### TASK DIRECTIONS
Starting at the first line of the entries below, output every line exactly, up to and including the line with "You are a computer-use".
*** GIVEN RECORDS ***
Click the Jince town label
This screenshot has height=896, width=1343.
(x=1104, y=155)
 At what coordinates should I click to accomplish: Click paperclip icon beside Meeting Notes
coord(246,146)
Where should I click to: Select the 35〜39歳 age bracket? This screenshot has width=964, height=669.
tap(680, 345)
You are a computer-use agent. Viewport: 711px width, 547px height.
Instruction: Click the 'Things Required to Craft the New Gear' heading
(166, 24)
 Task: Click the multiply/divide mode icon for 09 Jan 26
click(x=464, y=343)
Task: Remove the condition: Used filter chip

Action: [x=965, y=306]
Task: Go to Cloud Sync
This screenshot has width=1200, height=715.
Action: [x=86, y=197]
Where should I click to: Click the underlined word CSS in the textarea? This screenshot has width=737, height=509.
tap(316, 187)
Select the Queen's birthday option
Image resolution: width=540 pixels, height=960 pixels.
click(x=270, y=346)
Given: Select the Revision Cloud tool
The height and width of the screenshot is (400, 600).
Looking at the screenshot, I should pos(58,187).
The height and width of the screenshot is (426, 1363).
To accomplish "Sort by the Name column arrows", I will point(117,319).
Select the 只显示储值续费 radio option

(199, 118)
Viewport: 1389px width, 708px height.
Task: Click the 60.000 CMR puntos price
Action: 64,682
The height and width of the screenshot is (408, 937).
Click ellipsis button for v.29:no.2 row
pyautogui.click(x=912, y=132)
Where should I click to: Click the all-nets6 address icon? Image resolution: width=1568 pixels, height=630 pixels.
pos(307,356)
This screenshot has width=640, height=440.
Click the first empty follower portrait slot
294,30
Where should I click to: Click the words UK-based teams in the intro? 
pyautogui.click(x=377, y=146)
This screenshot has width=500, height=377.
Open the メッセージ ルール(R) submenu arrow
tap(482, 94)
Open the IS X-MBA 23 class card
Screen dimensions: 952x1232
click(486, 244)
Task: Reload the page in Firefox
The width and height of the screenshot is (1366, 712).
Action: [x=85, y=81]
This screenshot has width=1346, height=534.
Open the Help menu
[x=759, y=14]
*** End of GIVEN RECORDS ***
### OUTPUT FOR THIS TASK
Click the Jince town label
This screenshot has height=896, width=1343.
(x=1104, y=155)
 At what coordinates should I click to accomplish: Click paperclip icon beside Meeting Notes
coord(246,146)
Where should I click to: Select the 35〜39歳 age bracket? This screenshot has width=964, height=669.
tap(680, 345)
You are a computer-use agent. Viewport: 711px width, 547px height.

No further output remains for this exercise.